Your comparison is not correct either. In the above equation, it is assumed that the reactants and products are at equilibrium. If they are not, the product on the right hand side will not match the left hand side. You need to find out what the equilibrium constant for the reaction actually is at 1200 K. There are graphs of equilibrium constants for various reactions as a function of temperature in textbooks, or you can calculate the equilibrium constant from standard free energies of formation of the reactants and products and their heat capacities. So, step 1 is to determine the actual value of the equilibrium constant at 1200 K.

Chet
 
  • #3
RB211 said:
Suppose we have a mixture of the gases H2, CO2, CO and, H2O at 1200 K, with partial
pressures pH2 = 0.55 bar, pCO2 = 0.2 bar, pCO = 1.25 bar, and pH2O = 0.1 bar. Is the
reaction described by the equation

CO + H2O <=> H2 + CO2

at equilibrium under these conditions? If not, in what direction will the reaction proceed to
reach equilibrium? Justify your answers.

If K (be it Kc or Kp, doesn't matter) is not given, question can't be answered.
 
  • #4
Thanks for the replies.

@Chet,

That's how it's given in my textbook. The numerical result is the same either way, since in the equation I have, all the terms are divided by the same constant anyways.

That aside, I see your point that I'm essentially making the assumption that the given reaction is already at equilibrium.

So then, if I use this equation:

[itex]K_p = exp(-\Delta G_T^0/(R_uT))[/itex]

Where

[itex]\Delta G_T^0[/itex] is the sum of the gibbs function of formation at 1200k multiplied by the coefficient of each of the product, minus the same for the reactants.

# # #

**Written exercise 1:**
Answer these questions about the forum thread on chemical equilibrium:
(a) What does the first reply name as step 1?
(b) What partial pressure is given for CO?
(c) According to post #3, what must be given for the question to be answerable?
**Written exercise 2:** Continue the forum thread on chemical equilibrium from where it stops.

**Information provided:**
# # #

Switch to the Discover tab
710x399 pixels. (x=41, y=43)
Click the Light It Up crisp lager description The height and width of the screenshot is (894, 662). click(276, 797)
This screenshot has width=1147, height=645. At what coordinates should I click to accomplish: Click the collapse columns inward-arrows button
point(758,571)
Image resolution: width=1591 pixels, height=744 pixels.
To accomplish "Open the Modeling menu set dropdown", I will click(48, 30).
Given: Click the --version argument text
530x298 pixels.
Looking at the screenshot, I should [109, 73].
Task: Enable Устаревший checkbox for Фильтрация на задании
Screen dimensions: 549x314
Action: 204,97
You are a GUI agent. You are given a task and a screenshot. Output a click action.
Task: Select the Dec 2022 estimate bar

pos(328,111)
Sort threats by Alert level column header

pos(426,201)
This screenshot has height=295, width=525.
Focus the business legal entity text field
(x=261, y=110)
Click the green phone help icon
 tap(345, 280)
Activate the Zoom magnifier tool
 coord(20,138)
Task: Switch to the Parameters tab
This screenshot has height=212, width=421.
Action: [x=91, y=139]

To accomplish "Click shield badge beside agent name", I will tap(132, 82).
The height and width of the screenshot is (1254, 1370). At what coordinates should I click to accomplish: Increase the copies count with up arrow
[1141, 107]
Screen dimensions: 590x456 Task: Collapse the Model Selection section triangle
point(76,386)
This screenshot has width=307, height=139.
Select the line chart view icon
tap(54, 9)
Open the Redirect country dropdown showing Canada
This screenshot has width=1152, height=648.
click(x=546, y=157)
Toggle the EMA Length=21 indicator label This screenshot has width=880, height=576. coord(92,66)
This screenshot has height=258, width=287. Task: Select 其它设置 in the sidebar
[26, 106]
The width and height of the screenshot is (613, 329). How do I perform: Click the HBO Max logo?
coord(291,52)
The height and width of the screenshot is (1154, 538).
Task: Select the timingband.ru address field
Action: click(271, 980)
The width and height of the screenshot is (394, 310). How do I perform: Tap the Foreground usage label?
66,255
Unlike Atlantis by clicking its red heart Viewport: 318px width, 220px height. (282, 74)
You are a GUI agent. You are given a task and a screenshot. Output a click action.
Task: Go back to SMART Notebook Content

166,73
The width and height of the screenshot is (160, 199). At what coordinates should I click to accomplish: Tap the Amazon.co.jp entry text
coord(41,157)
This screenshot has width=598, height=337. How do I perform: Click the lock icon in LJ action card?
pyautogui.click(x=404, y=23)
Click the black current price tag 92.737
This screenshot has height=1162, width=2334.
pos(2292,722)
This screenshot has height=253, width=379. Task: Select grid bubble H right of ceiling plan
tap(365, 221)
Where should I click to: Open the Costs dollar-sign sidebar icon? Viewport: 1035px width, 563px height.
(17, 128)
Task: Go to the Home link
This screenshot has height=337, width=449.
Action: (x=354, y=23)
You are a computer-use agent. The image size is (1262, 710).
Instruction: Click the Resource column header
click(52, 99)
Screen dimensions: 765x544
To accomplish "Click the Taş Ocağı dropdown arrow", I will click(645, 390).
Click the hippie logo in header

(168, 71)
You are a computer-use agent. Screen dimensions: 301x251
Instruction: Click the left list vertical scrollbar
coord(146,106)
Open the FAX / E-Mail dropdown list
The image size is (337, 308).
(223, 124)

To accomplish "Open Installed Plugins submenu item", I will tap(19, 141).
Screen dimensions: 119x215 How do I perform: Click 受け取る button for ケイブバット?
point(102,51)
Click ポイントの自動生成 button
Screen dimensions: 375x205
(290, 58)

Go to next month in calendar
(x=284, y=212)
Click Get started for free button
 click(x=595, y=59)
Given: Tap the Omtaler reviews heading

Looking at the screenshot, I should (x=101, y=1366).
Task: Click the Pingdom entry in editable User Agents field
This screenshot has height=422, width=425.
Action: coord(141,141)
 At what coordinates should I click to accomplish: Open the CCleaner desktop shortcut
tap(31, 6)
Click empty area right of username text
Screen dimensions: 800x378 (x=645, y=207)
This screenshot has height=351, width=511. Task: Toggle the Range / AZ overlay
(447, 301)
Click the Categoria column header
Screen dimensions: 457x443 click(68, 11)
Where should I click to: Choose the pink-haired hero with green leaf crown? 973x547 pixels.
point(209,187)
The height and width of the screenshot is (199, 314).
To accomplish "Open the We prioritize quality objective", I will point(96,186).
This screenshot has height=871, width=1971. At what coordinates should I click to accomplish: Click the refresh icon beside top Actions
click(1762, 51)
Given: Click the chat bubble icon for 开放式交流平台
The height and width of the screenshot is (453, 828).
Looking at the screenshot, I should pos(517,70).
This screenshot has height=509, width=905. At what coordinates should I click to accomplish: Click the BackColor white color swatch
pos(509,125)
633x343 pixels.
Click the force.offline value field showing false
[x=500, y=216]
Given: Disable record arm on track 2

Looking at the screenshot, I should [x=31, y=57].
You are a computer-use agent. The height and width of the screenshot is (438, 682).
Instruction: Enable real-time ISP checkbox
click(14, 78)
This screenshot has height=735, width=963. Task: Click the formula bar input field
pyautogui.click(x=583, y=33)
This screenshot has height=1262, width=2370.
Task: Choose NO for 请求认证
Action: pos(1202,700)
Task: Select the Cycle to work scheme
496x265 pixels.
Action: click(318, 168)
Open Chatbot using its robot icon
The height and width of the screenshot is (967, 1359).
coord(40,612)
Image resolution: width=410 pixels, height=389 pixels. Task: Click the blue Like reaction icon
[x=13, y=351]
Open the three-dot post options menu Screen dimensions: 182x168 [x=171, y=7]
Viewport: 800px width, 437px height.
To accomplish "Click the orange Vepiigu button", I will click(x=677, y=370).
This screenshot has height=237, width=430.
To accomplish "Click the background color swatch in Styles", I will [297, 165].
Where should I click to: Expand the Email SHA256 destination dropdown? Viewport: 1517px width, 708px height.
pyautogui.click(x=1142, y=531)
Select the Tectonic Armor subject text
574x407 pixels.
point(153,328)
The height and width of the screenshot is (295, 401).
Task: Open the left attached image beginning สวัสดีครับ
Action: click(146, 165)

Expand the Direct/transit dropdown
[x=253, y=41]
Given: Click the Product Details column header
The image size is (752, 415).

# # #

**Final result 1:**
(a) Determining the actual value of the equilibrium constant at 1200 K.
(b) 1.25 bar.
(c) K, either Kc or Kp.

**Final result 2:**
Those values come from a chart in a textbook, and then I believe that would give the correct Kp. Then, I can repeat the rest of the steps I did originally.

Doing so yields [itex]\Delta G_T^0 = 3110 kJ/kmol[/itex]

Then I get Kp = 0.732

and consequently, the forward rate divided by the reverse rate becomes 0.83, which indicates that to reach equilibrium, the reaction must progress backwards.

Would that be the correct way to do it?
 
  • #5
RB211 said:
Thanks for the replies.

@Chet,

That's how it's given in my textbook. The numerical result is the same either way, since in the equation I have, all the terms are divided by the same constant anyways.

That aside, I see your point that I'm essentially making the assumption that the given reaction is already at equilibrium.

So then, if I use this equation:

[itex]K_p = exp(-\Delta G_T^0/(R_uT))[/itex]

Where

[itex]\Delta G_T^0[/itex] is the sum of the gibbs function of formation at 1200k multiplied by the coefficient of each of the product, minus the same for the reactants.

Those values come from a chart in a textbook, and then I believe that would give the correct Kp. Then, I can repeat the rest of the steps I did originally.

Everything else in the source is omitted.